Well beanie367 we live longer in Canada and we have more live births.....So despite what you may think about out system in Canada, we are doing okay....But with billions of dollars the healthcare lobby spent during the last election they could convince you to believe anything....Sure you can find a few example where it does not work well but that is the exception rather than the rule....Your system is broken.....You spend way more $$s but your outcomes are worse and many folks end up in bankruptcy.....


----------



## beanie357 (Mar 27, 2011)

Glad you're happy with yours.
The thread was impact in the USA of the new healthcare law.
As a 50 person company it will hurt, us, and staff.
There are many other issues that have impacted this position we find ourselves in.
Foreign input is always welcome, as it let's us see how others view their system
How many employees are you responsible for benefits?
Viewpoints may differ by company size.


----------



## royster13 (Aug 14, 2007)

Explain how it hurts? I must be missing something....


----------



## DAGuide (Oct 2, 2006)

I respect all the opinions expressed on this thread. This is my third time writing a post on this thread. (I never submitted the first two because I try to stay out of political things, but this one is too close to hom.)

Although this does not affect "my business" per se, it affects my family. My wife has been in the health care industry for 15 years, has Master and Doctorate degrees and is finishing her Public Health Certificate at a university this term. Most public universities and professors are known to be very liberal in their political views. I find it unique that even the educators she has spoken to (most of which have no problems making it known their political standpoints) find it hard to accept this legislation. My biggest concern with this is not the extra money we are going to have to pay in the short term, but rather what incentive does the next generation of medical professionals have for going through a tremendous amount of schooling and training for a profession that will have substantial less compensation. Remove a substantial amount of the profits for any industry and the professionals in that industry or in the future will look elsewhere.

There is no politically correct way to say this (and I have friends / family members that are very good police officers and teachers)... but if we allow the govt to treat the professions of doctors like we do to police, teachers and other govt. workers, we are not going to improve the overall quality of health care of this country. Sure, more people will have access to health care... but that does not mean it will be improved. My wife works at a practice with 5 providers - 3 of which were educated in part in other countries (Columbia, Dom. Republic and Nicaragua I believe). Two of them are married to other doctors from other countries as well. They are in the USA because they believe they can make a better life for their families than in their home countries. My wife and the people they work with all talk about how exceptional they are at their jobs. 

My concern is if the profitable health care goes away, where will they go? Where will the next generation of talented doctors go? Sure, there are those people that go into professions that have no desire about money and there might be some on this forum that decorate garments without the ideal of making money. But when you require people to go 10+ years of school and training without any compensation during this time, that pool of people gets much smaller. There is already a large need for nurses and other health care professionals. This law is not going to help this situation.

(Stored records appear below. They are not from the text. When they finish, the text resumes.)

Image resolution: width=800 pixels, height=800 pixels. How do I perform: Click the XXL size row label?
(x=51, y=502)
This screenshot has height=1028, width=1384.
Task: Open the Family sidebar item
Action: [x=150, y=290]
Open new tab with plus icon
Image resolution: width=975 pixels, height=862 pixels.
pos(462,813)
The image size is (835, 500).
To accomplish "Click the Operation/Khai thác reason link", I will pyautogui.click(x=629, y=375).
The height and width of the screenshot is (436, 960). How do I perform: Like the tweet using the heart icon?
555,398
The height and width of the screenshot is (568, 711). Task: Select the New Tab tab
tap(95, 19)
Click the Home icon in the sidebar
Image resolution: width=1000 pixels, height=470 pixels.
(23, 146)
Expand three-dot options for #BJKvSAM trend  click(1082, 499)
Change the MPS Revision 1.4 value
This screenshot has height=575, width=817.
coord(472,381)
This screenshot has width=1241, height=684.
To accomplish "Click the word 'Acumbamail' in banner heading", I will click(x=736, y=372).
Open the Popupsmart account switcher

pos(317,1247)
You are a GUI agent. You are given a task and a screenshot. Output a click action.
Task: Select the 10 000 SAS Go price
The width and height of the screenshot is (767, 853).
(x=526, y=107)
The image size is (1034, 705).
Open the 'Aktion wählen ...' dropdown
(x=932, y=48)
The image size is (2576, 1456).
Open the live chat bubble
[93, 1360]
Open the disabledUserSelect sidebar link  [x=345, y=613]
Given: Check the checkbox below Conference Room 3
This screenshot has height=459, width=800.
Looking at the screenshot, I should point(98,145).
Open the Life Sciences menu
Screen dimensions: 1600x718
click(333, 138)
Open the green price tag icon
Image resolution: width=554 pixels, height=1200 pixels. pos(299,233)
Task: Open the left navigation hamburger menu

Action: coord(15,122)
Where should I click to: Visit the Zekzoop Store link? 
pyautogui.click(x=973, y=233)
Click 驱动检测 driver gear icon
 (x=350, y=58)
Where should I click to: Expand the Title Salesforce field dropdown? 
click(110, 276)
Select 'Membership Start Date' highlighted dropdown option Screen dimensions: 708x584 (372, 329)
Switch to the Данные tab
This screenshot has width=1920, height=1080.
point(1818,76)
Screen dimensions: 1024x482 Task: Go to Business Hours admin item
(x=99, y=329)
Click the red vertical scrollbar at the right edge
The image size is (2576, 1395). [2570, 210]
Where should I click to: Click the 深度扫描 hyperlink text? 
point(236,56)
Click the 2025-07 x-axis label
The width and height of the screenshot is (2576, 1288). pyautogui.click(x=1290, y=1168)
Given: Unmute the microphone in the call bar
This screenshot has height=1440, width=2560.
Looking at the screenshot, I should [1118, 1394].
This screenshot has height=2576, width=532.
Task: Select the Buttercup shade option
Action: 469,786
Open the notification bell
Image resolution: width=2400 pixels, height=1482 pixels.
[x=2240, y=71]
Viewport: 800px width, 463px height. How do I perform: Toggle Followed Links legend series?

I understand the view that for those that don't have health care, anything is better than nothing. There are a lot of programs that exist for people that can't afford health care. Yes, some of them are not the most convenient methods of treatment. But I don't see this bill improving them. Rather I see more middle class people having to rely on these programs more as their employers decide not to offer health care. Thus making them even more less desirable. 

I have no problem making the issue of lowering the number of uninsured people and openly discussing / working through the different concepts. But when a bill is so long and the Speaker of the House says you will have plenty of time to read it after the vote, that is not a valid legislative approach for any democracy. Many of us are not fans of CPSIA and the testing regulations, but at least they spent several years going through it and you have a choice whether or not to print on children's clothes. The choice in this case is to pay for health insurance or pay a tax. Just like many of you shop t-shirt vendors for the cheapest price or to find out what is on sale, most business owners will do the same to determine what has the least impact on their business. If this means pay a fine / tax, then they will do it. If it means not hiring employees, they will not and the next generation (whom are going to college now) are going to find it much harder to get a job in the USA. Thus resulting in an increase in the need for welfare.

So I guess my concerns are more long term and how it will affect me when it is more likely I will have to rely on the health care industry as I get older. I understand how others might be affected right now and respect their desires for a short term solution because that is their priority. 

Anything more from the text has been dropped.